6. L'homme a soif de vérité, il est à la recherche de la vérité ; ceci se manifeste aussi à travers l'attention et le succès enregistrés par de nombreux produits éditoriaux, programmes ou fictions de qualité, où la vérité, la beauté et la grandeur de la personne, y compris sa dimension religieuse, sont reconnues et bien représentées. Jésus a dit : "Vous connaîtrez la vérité et la vérité vous rendra libres" (Jn 8, 32). La vérité qui nous rend libres est le Christ, parce que Lui Seul peut répondre pleinement à la soif de vie et d'amour qui est dans le cœur de l'homme. Celui qui l'a rencontré et qui se passionne pour son message fait l'expérience du désir irrésistible de partager et de communiquer cette vérité : « Ce qui était depuis le commencement, ce que nous avons entendu, ce que nous avons contemplé de nos yeux - écrit saint Jean -, ce que nous avons vu et que nos mains ont touché, c'est le Verbe, la parole de la vie [...], nous vous l'annonçons, à vous aussi, pour que vous aussi, vous soyez en communion avec nous.

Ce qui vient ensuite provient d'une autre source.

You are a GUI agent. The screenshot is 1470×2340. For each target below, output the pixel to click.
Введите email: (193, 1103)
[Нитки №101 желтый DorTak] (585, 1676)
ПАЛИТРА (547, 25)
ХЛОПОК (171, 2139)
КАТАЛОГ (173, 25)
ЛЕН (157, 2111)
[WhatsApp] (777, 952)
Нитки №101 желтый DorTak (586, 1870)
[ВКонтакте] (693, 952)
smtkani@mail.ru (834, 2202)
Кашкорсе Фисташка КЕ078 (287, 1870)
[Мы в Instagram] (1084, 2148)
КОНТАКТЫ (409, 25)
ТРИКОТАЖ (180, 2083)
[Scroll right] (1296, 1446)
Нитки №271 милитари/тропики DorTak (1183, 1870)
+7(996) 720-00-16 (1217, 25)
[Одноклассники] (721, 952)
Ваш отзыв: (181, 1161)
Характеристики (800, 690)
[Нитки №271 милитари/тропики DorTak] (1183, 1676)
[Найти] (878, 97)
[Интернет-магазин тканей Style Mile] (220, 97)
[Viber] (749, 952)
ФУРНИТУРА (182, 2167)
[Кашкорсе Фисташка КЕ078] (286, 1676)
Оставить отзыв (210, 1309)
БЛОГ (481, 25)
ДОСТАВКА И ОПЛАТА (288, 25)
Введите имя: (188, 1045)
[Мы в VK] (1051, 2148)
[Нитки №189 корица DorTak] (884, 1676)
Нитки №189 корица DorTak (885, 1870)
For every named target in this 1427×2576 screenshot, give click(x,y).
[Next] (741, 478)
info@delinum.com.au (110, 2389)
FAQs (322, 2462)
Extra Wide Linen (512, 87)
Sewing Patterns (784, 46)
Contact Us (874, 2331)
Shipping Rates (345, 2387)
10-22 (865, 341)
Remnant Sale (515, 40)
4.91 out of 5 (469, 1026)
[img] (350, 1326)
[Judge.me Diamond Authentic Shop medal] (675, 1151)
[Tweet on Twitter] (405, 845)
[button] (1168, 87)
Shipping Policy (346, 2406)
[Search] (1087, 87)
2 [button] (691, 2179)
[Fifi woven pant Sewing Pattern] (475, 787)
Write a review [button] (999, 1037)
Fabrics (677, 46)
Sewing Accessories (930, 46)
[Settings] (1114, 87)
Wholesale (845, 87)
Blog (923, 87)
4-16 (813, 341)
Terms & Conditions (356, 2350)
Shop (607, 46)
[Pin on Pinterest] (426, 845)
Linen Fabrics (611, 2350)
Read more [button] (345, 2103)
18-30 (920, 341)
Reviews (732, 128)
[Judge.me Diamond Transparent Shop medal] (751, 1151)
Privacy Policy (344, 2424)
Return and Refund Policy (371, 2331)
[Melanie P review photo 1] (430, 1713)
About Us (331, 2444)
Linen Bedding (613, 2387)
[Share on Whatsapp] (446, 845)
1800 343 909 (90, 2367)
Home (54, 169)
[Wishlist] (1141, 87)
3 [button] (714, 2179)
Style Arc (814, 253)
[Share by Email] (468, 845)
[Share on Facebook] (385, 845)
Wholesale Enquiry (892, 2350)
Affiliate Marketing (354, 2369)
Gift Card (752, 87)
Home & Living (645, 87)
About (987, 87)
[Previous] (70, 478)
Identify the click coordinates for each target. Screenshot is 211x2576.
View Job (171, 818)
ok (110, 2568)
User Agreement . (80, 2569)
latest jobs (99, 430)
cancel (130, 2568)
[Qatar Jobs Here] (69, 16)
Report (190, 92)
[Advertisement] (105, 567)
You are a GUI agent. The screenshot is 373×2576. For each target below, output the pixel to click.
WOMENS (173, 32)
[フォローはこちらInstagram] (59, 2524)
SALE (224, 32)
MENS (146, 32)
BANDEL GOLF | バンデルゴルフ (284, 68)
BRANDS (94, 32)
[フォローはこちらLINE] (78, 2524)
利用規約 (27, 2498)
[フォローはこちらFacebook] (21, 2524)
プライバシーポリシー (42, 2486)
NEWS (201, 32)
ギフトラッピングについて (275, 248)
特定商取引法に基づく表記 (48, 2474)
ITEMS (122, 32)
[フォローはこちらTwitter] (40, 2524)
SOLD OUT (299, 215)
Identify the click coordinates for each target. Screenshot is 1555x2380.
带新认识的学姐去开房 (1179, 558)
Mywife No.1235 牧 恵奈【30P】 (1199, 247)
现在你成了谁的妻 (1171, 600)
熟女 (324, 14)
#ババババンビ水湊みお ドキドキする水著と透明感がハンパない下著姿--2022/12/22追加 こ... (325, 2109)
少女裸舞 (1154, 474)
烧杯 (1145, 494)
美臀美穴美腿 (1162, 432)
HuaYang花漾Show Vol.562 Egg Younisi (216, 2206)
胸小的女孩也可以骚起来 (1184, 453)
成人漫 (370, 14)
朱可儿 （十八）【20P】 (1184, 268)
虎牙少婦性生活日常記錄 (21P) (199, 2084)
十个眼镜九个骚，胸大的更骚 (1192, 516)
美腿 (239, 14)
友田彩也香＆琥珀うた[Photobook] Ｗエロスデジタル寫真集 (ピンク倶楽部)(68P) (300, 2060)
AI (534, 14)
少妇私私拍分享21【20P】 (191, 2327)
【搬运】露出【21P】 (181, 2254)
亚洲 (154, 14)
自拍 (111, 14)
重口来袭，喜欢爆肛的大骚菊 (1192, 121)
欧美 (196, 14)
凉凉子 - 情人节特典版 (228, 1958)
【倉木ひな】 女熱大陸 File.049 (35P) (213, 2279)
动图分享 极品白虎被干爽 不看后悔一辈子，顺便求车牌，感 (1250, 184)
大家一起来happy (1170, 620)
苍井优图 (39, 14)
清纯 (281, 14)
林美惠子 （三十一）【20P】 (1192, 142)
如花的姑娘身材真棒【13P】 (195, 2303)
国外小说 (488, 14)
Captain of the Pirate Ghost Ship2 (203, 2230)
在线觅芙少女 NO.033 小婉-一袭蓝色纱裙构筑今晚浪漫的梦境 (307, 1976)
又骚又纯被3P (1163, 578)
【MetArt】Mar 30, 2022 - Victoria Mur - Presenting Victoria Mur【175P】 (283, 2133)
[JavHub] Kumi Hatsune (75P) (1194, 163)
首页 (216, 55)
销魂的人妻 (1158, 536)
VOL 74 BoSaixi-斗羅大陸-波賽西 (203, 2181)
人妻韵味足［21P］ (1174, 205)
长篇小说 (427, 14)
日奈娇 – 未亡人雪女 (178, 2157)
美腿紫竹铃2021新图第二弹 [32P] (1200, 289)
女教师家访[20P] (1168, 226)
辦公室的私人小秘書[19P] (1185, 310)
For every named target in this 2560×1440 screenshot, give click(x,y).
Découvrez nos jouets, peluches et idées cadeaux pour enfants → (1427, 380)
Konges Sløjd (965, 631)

Et nous, nous sommes en communion avec le Père et avec son Fils Jésus Christ. C'est nous qui écrivons cela afin que nous ayons la plénitude de la joie» (1Jn 1,1-3).

Invoquons l'Esprit Saint, pour qu'il y ait des hommes de communication courageux et d'authentiques témoins de la vérité qui, fidèles à l'injonction du Christ et passionnés par le message de la foi, "sachent se faire les interprètes des instances culturelles actuelles, s'engageant à vivre notre époque de la communication non pas comme un temps d'aliénation et d'égarement, mais comme un temps précieux pour la recherche de la vérité et pour le développement de la communion entre les personnes et entre les peuples" (Jean-Paul II, Discours à la Rencontre Paraboles médiatiques, 9 novembre 2002).

Avec ce souhait, je donne à tous avec affection ma Bénédiction.

 

Du Vatican, le 24 janvier 2008, Fête de saint François de Sales.